--- START OF Extracted records ---

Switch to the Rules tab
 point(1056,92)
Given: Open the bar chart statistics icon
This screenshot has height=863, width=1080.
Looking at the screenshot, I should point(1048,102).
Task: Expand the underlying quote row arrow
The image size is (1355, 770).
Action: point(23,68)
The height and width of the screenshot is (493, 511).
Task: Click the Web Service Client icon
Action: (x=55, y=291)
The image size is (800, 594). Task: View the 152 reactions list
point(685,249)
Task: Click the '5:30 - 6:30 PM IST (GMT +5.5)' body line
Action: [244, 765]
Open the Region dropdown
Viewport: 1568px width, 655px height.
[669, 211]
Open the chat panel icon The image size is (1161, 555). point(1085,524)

--- END OF Extracted records ---

* Problem to solve
Rewrite the source records above with "Open" swapped for "Show" wherever it occurs. Keep every other line and character unchanged.

* Full response
Switch to the Rules tab
 point(1056,92)
Given: Show the bar chart statistics icon
This screenshot has height=863, width=1080.
Looking at the screenshot, I should point(1048,102).
Task: Expand the underlying quote row arrow
The image size is (1355, 770).
Action: point(23,68)
The height and width of the screenshot is (493, 511).
Task: Click the Web Service Client icon
Action: (x=55, y=291)
The image size is (800, 594). Task: View the 152 reactions list
point(685,249)
Task: Click the '5:30 - 6:30 PM IST (GMT +5.5)' body line
Action: [244, 765]
Show the Region dropdown
Viewport: 1568px width, 655px height.
[669, 211]
Show the chat panel icon The image size is (1161, 555). point(1085,524)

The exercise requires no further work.